Why gold bulls and bears are at loggerheads

Akhil Nallamuthu BL Research Bureau | Updated on September 11, 2021

Traders can stay on the fence till the silver contract makes a decisive breach

Gold might see some positive activity in September as per the World Gold Council’s latest monthly commentary released last week. This is likely to be driven by a couple of factors. Strong demand linked to Indian wedding season and higher global investment activity following a quiet summer. This can drive up the demand for the precious metal, boosting prices.

The WGC’s gold ETF (exchange traded fund) data however show that global ETFs saw net outflow of 22.4 tonnes in August, the first such occasion in the last four months.

Outflows in North America funds outpaced inflows in European and Asian funds, largely due to dollar strength during the early part of the month. AMFI (Association of Mutual Funds in India) data show that gold ETFs in the country witnessed a net inflow of ₹24 crore in August, with net AUM at the end of the month at about ₹16,350 crore. In July, ETFs saw a net outflow of ₹61.5 crore.

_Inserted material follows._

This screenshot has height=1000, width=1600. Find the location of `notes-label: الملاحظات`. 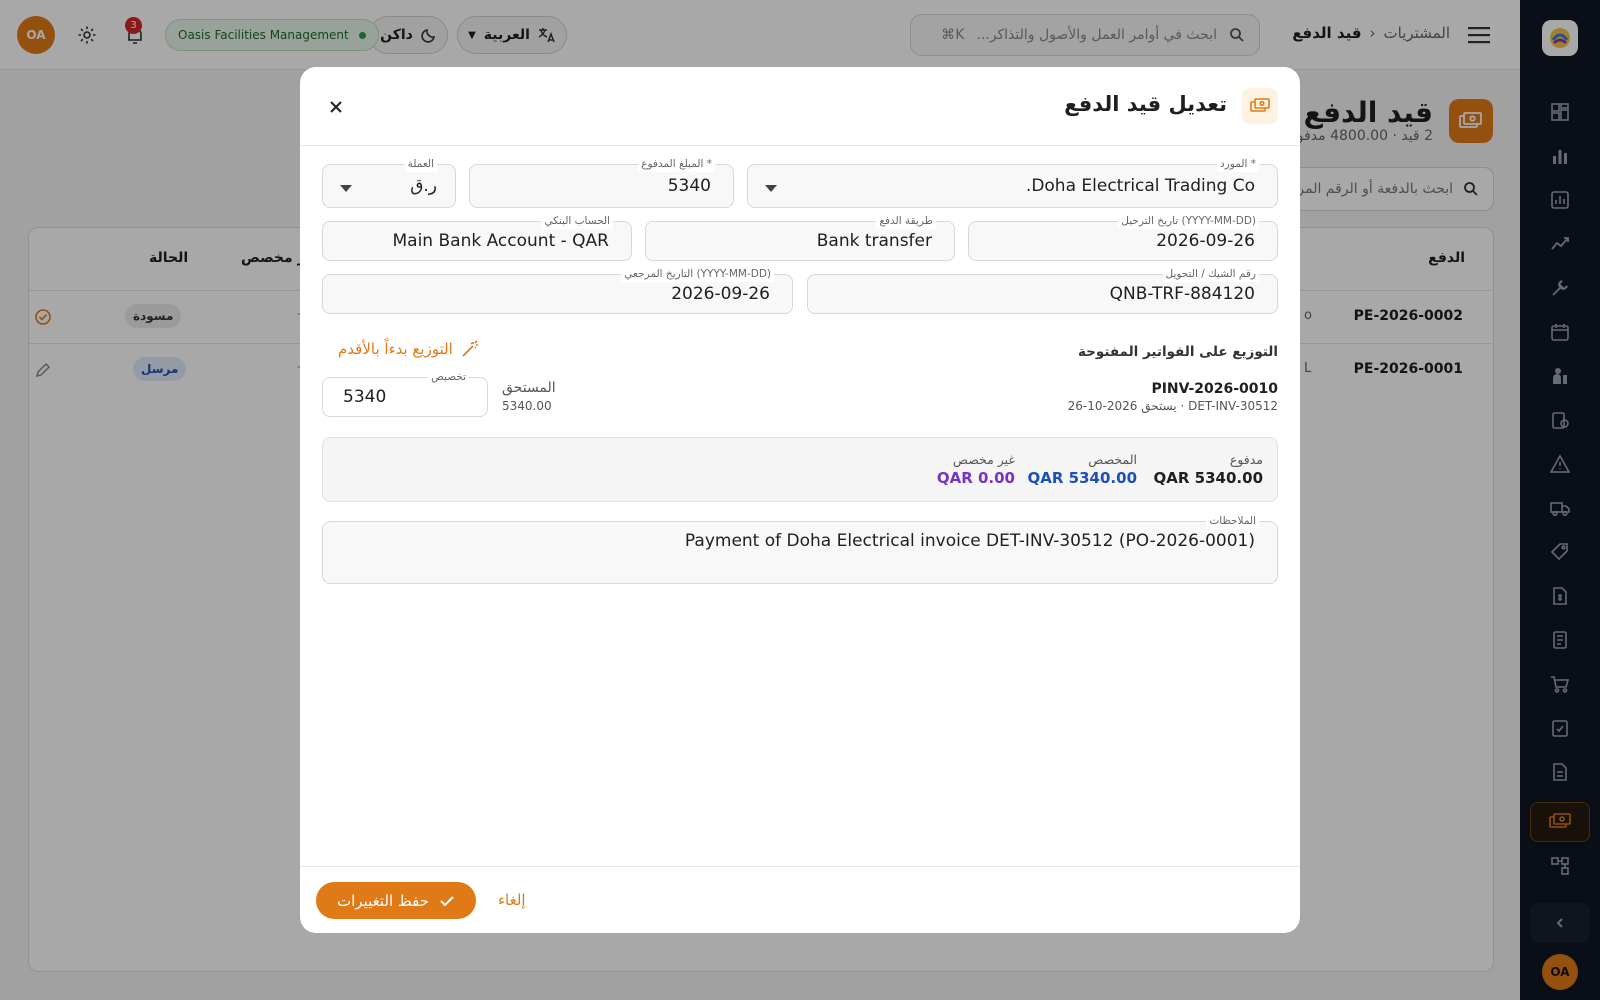

notes-label: الملاحظات is located at coordinates (1232, 521).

With regards to price, both gold and silver produced negative weekly returns. While gold lost 2.1 per cent and closed at $1,787.3 per ounce on Friday, silver lost 3.9 per cent and ended the week at $23.72 per ounce. On the Multi Commodity Exchange (MCX), gold was down by 1.5 per cent and closed at ₹46,806 (per 10 grams). Silver depreciated by 2.5 per cent as it ended Friday’s session at ₹63,592 (per 1 kg).

MCX-Gold (₹46,806)

Even as the gold futures (October series) contract has been moving within a sideways band, it had been showing some signs of recovery before last week.

The candlesticks formed during the recent weeks were with longer wicks at the bottom showing that there was good buying happening at around ₹47,000.

However, last week, the futures declined and slipped below the important level of ₹47,000, closing at ₹46,806.

The immediate support is ₹46,650. From the perspective of short-term trend this is a key level for the bulls because a breach of this will turn the outlook bearish.

Substantiating the bearish inclination, the relative strength index (RSI) is now below the mid-point level 50 and the moving average convergence divergence (MACD) is turning its trajectory towards south.

The average directional index (ADX) which shows the strength of the trend, is indicating that bears are better positioned to exert influence on the contract than bulls.

The number of outstanding open interest (OI) of all active futures of gold on the MCX stood at 15,240 on Friday, increasing from 14,440 a week before. A fall in price along with an increase in OI is a bearish signal.

The above factors show there is weakness building in gold futures. The probability of a decline seems high.

But since ₹46,650 can offer some support, traders can wait and short the contract if it invalidates the support. Below ₹46,650, the futures is likely to drop to ₹45,662 – its previous low.

Subsequent support is at ₹45,000, a critical level from the perspective of medium and long-term trends. But if the contract bounces off the support at ₹46,650, it can cross over ₹47,000 and can possibly touch ₹47,500.

MCX-Silver (₹63,592)

Following the breakout of ₹64,700 in the week before, the silver December contract looked set to rally further as there was a potential shift in the near-term trend to upside. But the contract made a U-turn last week as bears were quick to respond, dragging it below ₹64,600 and closing the week at ₹63,592. Thus, the contract has made yet another lower high and the price is now slightly below 21-day moving average (DMA), which are bearish cues.

While the MACD is still tracing an upward trajectory, it remains in the bearish region and the daily RSI entered negative territory last week. Besides, like in gold futures, the number of outstanding OI of all active silver futures went up and was at 10,918 as on Friday as against 8,307 by the end of the preceding week. Although these factors show the possibility of downward movement continuing, there is a support at ₹62,000. This is the lower end of the price range within which it has been fluctuating until the breakout. Similarly, the upper limit of ₹64,700 is likely to resist the rally.

Given the prevailing trend, traders can stay on the fence and wait for the contract to decisively breach either ₹62,000 or ₹64,700 before punching in fresh trades. A solid breakout of ₹64,700 can lift the contract to ₹65,600 and potentially towards ₹66,800. On the other hand, if the contract descends below ₹62,000, the sell-off can accelerate pulling the contract down to ₹60,000 – a crucial base.